TMC
05-09-2022, 04:01 AM
In particular, about Brooklyn and the Italian Americans who live there? I've personally never had the chance to visit Brooklyn but this is what somebody said on the old Jump the Shark (https://web.archive.org/web/20061031122842/http://www.jumptheshark.com/w/whostheboss.htm) website:
The show really jumped the shark when Tony adopted the I'm-too-good-cause-I-live-in-the-suburbs routine. I'm originally from Brooklyn and what always pissed me off about the show was the characterization of both Brooklyn and Italians. It was such obviously Hollywood slanted writing. To someone anywhere else in the country watching WTB, Brooklyn Italians are boorish, loud, stupid, ignorant, overdramatic, vindictive, poor slobs. Not to be over sensitive, but it's such a bull **** stereotype. Yeah, Samantha was sooo disadvantaged living in Brooklyn, she was poor and got into fights everyday. Tony was a looser going nowhere. Suddenly, when they got to Connecticut, everything was rosy. Sam and Tony both turned their lives around, thanks to this idyllic environment. There was never any mention of the ills that often accompany an affluent suburb like Fairfield County, Ct., such as drug use and other temptations. As long as they were out of Brooklyn, it was blue skies. The Brooklyn I know is one of home ownership, upward mobility, private and top public schools. The people I know in Brooklyn are not poor, they don't get mugged every day and don't hang out the window on a fire escape, because the majority of Brooklyn Italians live in their own homes and no, they don't drive broken down vans. Italians have come a long way since the first immigrants in the early 1900's. They no longer live in tenements and their neighborhoods are among the safest in Brooklyn. Ey-Oh-Oh-Ey Tony did Brooklyn and Italians a huge disservice. We're not all bufoons like him.
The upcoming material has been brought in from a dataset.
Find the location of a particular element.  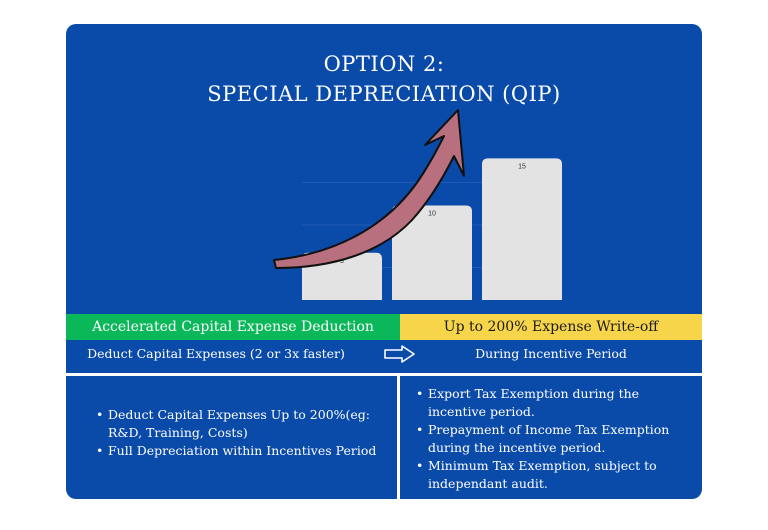

title-line-2: SPECIAL DEPRECIATION (QIP) is located at coordinates (384, 94).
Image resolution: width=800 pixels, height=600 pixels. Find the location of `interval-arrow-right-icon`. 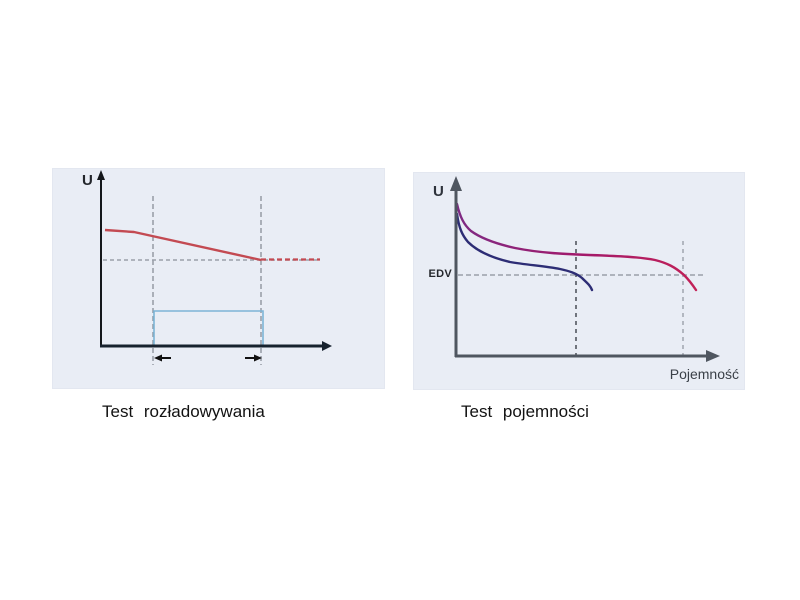

interval-arrow-right-icon is located at coordinates (254, 358).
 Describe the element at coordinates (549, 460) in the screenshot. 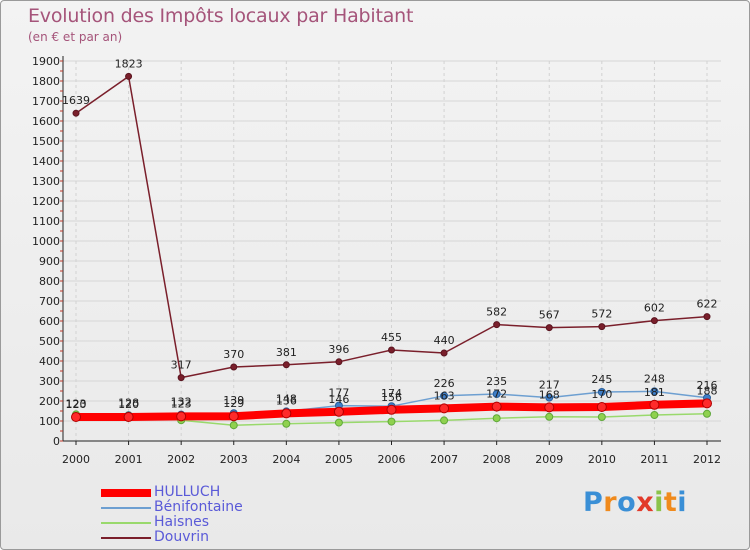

Ironically, Tony Danza and Alyssa Milano actually are from Brooklyn in real life. So there is a big sense of authenticity with their characters.
The Al character (as played by William Gallo) is really the only character that I can think of off the top of my head, that clearly fits the description of an over-the-top stereotype or caricature of what people likely think that most Italian men from the East Coast act like. Al I suppose, strikes me as a more ignorant version of The Fonz on Happy Days or a sanitized version of Andrew "Dice" Clay's stand-up persona.
Even Mrs. Rossini's character, despite being presented as a surrogate mother figure to Tony can easily come across as brash and loud.
The show really jumped the shark when Tony adopted the I'm-too-good-cause-I-live-in-the-suburbs routine. I'm originally from Brooklyn and what always pissed me off about the show was the characterization of both Brooklyn and Italians. It was such obviously Hollywood slanted writing. To someone anywhere else in the country watching WTB, Brooklyn Italians are boorish, loud, stupid, ignorant, overdramatic, vindictive, poor slobs. Not to be over sensitive, but it's such a bull **** stereotype. Yeah, Samantha was sooo disadvantaged living in Brooklyn, she was poor and got into fights everyday. Tony was a looser going nowhere. Suddenly, when they got to Connecticut, everything was rosy. Sam and Tony both turned their lives around, thanks to this idyllic environment. There was never any mention of the ills that often accompany an affluent suburb like Fairfield County, Ct., such as drug use and other temptations. As long as they were out of Brooklyn, it was blue skies. The Brooklyn I know is one of home ownership, upward mobility, private and top public schools. The people I know in Brooklyn are not poor, they don't get mugged every day and don't hang out the window on a fire escape, because the majority of Brooklyn Italians live in their own homes and no, they don't drive broken down vans. Italians have come a long way since the first immigrants in the early 1900's. They no longer live in tenements and their neighborhoods are among the safest in Brooklyn. Ey-Oh-Oh-Ey Tony did Brooklyn and Italians a huge disservice. We're not all bufoons like him.
Ironically, Tony Danza and Alyssa Milano actually are from Brooklyn in real life. So there is a big sense of authenticity with their characters.
The Al character (as played by William Gallo) is really the only character that I can think of off the top of my head, that clearly fits the description of an over-the-top stereotype or caricature of what people likely think that most Italian men from the East Coast act like. Al I suppose, strikes me as a more ignorant version of The Fonz on Happy Days or a sanitized version of Andrew "Dice" Clay's stand-up persona.
Even Mrs. Rossini's character, despite being presented as a surrogate mother figure to Tony can easily come across as brash and loud.